The outage, which began around 16:00 UTC on October 29, was traced to an “inadvertent configuration change” that disrupted DNS routing and caused widespread latency, timeouts, and authentication failures across multiple systems.

The fallout was immediate and spread wide. Core Microsoft services, including Microsoft 365, Xbox, Minecraft, and Azure-dependent applications, were hit. 

Companies relying on Azure infrastructure, such as Alaska Airlines, Hawaiian Airlines, Starbucks, Costco, Kroger, and Capital One, also reported service disruptions that left customers unable to access websites, make payments, or check in for flights.

In a statement on Azure’s status page, Microsoft confirmed the root cause of the incident:

Starting at approximately 16:00 UTC on 29 October 2025, customers and Microsoft services leveraging Azure Front Door (AFD) may have experienced latencies, timeouts, and errors. We have confirmed that an inadvertent configuration change was the trigger event for this issue.”

Azure Front Door (AFD), which powers global content delivery and accelerates applications, became the central point of failure. The outage rippled across a long list of Azure services, including App Service, Azure SQL Database, Azure Active Directory B2C, Microsoft Sentinel, Azure Virtual Desktop, Azure Maps, and Microsoft Defender External Attack Surface Management.

By 7:40 PM ET, Microsoft said Azure Front Door had reached “above 98% availability” and that mitigation efforts were ongoing. “We are continuing to work on tail-end recovery for remaining impacted customers and services,” the company added, estimating full recovery by 00:40 UTC on October 30.

Gaming services were also affected. Xbox users experienced connection issues, with many needing to restart their consoles to reconnect. The Xbox Support account later confirmed services were “restored to their pre-incident state.”
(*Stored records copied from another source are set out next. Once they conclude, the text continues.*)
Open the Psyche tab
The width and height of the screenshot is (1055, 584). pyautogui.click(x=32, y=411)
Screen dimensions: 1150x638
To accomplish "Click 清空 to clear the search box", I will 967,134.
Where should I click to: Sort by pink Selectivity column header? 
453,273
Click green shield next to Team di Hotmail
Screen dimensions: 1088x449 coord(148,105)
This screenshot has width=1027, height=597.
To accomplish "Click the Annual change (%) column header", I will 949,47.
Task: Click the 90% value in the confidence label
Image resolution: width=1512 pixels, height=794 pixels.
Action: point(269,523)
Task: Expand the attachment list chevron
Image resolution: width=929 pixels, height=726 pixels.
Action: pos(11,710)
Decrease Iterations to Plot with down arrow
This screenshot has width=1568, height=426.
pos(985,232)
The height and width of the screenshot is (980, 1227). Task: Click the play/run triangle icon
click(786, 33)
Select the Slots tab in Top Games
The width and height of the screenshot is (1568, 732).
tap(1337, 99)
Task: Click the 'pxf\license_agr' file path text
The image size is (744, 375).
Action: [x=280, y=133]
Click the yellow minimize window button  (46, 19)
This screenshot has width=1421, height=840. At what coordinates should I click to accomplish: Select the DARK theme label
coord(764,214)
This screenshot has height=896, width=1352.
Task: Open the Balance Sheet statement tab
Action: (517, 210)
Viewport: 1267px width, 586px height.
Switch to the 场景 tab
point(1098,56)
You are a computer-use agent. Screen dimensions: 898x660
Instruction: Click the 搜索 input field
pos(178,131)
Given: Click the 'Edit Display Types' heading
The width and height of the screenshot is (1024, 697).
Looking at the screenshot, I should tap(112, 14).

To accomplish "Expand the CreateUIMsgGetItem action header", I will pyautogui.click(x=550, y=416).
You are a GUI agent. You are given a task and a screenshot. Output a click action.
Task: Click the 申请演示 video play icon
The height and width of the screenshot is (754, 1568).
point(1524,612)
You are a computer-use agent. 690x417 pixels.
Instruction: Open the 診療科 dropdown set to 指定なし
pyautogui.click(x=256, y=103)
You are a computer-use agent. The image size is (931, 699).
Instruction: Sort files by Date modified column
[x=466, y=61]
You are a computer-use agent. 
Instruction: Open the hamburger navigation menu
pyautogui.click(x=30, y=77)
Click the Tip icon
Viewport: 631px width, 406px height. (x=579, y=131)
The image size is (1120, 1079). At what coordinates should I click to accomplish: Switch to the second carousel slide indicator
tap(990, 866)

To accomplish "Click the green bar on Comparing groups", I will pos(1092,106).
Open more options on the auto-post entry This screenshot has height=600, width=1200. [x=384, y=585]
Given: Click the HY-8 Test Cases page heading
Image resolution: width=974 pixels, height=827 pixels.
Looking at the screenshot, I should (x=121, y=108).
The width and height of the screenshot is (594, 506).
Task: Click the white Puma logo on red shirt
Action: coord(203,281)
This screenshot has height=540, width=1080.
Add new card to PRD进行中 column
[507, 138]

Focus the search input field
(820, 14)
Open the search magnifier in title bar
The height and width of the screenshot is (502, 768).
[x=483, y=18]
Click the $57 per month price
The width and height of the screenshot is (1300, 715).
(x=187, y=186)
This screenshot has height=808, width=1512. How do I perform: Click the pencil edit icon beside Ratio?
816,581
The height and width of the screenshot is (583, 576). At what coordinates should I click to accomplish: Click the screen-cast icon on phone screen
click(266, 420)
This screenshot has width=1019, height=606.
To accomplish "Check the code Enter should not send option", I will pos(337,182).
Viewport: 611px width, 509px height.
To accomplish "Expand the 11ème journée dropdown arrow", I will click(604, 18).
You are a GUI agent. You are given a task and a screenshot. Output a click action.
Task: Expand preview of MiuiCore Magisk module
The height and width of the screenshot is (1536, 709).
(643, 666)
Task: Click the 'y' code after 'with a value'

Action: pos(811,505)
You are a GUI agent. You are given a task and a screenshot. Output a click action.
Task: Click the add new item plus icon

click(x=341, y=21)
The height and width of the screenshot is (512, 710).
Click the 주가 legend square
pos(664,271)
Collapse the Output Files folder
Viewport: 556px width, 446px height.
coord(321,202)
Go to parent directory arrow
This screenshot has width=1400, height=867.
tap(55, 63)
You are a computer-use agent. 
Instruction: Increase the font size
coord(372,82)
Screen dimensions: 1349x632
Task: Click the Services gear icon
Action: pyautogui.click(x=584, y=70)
Elsewhere, Alaska and Hawaiian Airlines acknowledged that the Azure outage disrupted key operational systems. “We are currently experiencing a disruption to key systems, including our websites,” Alaska Airlines said, urging passengers to visit airport counters for boarding passes.

Retail chains like Starbucks, Costco, and Kroger’s websites and mobile apps were temporarily inaccessible, while some Capital One customers reported difficulty accessing banking services. In the UK, internet provider Community Fibre confirmed that “some customers may have experienced issues due to the Microsoft outage.”

The disruption coincided with Microsoft’s quarterly earnings release, during which even its main website struggled to load properly. While the company managed to restore most services by late evening, the timing of the incident worried investors and analysts about the resilience of global cloud systems.

This outage follows a similar incident just a week earlier involving Amazon Web Services (AWS), which also led to widespread internet disruptions. Analysts warn that such back-to-back failures reveal the fragility of the world’s dependence on a few centralised cloud providers.